Time Series Meets Batch Macros

Time is a crucial aspect that must be addressed in our models, whether we are predicting the trend in financial markets or electricity use. For example, it would be useful to estimate when the peak demand of electricity will occur during the day to modify the price or output of electricity. Time series analysis is a specific way of analyzing a sequence of data points collected over an interval of time.

Many time series care only about the sum of all demand, or all sales.  However, other use cases need to predict individual behavior – per customer – so that tailored incentives can be offered.  (For example, offering a bonus only if the purchases exceed what they would have likely bought without the incentive.)  For that, you can build a macro that carries out the processes repeatedly.

 

What makes a time series?

Any data that can be tracked and collected over time!

  • Over a continuous time interval
  • Of sequential measurements across the time interval
  • Using equal spacing between every two measurements
  • Each time unit having at most one data point

Time Series Analysis in Alteryx

Alteryx comes pre-loaded with seven time series tools. We can use these tools to study and analyze a time series before creating a forecast model. For the purposes of this blog, we will go over several of them in more detail.

There are two types of models that Alteryx offers: ARIMA and ETS. ARIMA uses an autoregressive integrated moving average and ETS uses an exponential smoothing method.

  • Make sure there is no missing data prior to analysis – Of course data is not perfect and there may be instances in which you may have some empty periods. Ideally, you would want all periods filled to get the most accurate prediction of future data
  • Run both models next to each other to see which has lower error – This is done by using the Alteryx tool TS Compare.
    • TS Compare evaluates one or more time series created using either the ARIMA or ETS tools
  • Build the model with a TS Forecast
    • TS Forecast generates forecasts for a set number of future periods from an ARIMA or ETS model

 

The Use Case

You are working for a major airline company, and you want to evaluate the frequent travelers’ part of your proprietary traveler program.  You want to provide incentives for your most profitable travelers to reach specific thresholds tailored to each individual. You need to start this analysis by predicting the next three months of airline miles for some of the airline’s highest frequent travelers.

The first step is to gather three years’ worth of data per traveler per month. How did I come up with three years? You want as much of a sample size as possible for the time series model to provide an accurate prediction.

The first part of this effort is to prepare the travelers’ data for it to be sent into a time series model. The data is organized in a horizontal fashion like the screen capture below.

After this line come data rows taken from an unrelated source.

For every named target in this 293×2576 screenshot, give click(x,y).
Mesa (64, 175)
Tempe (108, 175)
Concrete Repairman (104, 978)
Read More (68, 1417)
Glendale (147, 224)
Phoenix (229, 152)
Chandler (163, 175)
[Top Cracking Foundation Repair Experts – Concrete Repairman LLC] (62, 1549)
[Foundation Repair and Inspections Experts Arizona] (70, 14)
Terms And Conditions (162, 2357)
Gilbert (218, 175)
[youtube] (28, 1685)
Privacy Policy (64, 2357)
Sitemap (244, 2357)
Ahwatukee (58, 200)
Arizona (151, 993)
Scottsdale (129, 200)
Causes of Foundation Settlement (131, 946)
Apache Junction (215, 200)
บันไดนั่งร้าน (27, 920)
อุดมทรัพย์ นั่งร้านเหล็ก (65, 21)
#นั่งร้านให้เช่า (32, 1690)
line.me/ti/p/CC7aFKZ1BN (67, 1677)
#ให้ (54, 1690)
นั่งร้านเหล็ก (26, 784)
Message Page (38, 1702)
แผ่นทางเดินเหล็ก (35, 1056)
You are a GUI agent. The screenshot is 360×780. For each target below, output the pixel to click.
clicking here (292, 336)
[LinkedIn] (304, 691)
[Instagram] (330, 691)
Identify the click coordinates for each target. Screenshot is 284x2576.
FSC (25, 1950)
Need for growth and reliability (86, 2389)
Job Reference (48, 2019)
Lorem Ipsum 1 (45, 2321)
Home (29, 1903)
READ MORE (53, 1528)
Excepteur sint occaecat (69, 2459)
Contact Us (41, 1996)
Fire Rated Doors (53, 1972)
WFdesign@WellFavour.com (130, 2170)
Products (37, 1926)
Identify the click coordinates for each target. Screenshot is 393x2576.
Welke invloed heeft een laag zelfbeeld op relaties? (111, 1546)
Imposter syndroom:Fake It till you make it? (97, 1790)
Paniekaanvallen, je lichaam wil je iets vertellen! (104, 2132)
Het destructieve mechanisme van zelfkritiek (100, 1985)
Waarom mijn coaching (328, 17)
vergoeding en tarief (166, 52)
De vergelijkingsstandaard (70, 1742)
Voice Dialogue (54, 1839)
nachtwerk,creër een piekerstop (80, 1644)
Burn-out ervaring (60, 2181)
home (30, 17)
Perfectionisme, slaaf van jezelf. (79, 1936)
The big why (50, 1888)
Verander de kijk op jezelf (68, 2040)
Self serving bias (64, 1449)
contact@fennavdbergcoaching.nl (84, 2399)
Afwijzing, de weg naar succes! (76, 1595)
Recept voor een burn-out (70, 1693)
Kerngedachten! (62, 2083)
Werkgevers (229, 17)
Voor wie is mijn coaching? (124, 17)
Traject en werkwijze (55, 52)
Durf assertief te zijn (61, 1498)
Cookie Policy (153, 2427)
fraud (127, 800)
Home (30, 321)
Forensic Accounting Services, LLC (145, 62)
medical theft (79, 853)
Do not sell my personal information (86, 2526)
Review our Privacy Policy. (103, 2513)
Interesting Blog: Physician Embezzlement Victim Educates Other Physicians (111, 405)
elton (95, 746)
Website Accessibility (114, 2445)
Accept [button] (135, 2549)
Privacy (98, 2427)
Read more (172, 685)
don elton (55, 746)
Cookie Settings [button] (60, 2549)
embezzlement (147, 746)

We need to transpose this data so that the time series model can accept the data. After we transpose the data, we separate the data by month and attach a month end date to each entry.

 

Now that data is organized properly, we need to send each traveler’s data into the time series model. To do that, we need to create a batch macro that would perform the time series analysis to predict the next three months of mileage output per traveler.

 

So, if your last collection of data is from Oct 2021, the next three months’ worth of data would be Nov 2021, Dec 2021, and Jan 2022. Let’s look at part of the batch macro that handles this.

 

This portion of the macro illustrates how a single traveler’s data is sent to the ETS model. From there, the TS Forecast tool is used to predict the three months of mileage data. Configuring the TS Forecast tool is very simple. You provide a name for the forecast. I kept it simple by just calling it forecast. Then, you need to decide the confidence bounds you want to show, and the number of periods to create a forecast for. I wanted to have a large and small confidence interval, so I left the default values of 95 and 80 percent, respectively. Since we are looking to predict three months, I selected 3 for the periods. This will result in four fields being created: Forecast_High_95, Forecast_High_80, Forecast_Low_95, and Forecast_Low_80.

 

The top stream takes the Traveler ID. The second stream gathers the predicted monthly airline miles. The lower stream finds the latest month end date of data. That gets appended to the predicted values and, eventually, appended to the Traveler ID.

When the macro is completed, three rows of data with the following fields are returned to the primary workflow: Traveler ID, Predicted Date, Forecast_High_95, Forecast_High_80, Forecast_Low_95, Forecast_Low_80, Airline Miles Forecast.

Performing time series can be a labor intensive within Alteryx because R is opened for every frequent traveler in your dataset. Leave some time and some space on your hard drive to execute a large dataset of travelers or any other use case that you might find that is like this one.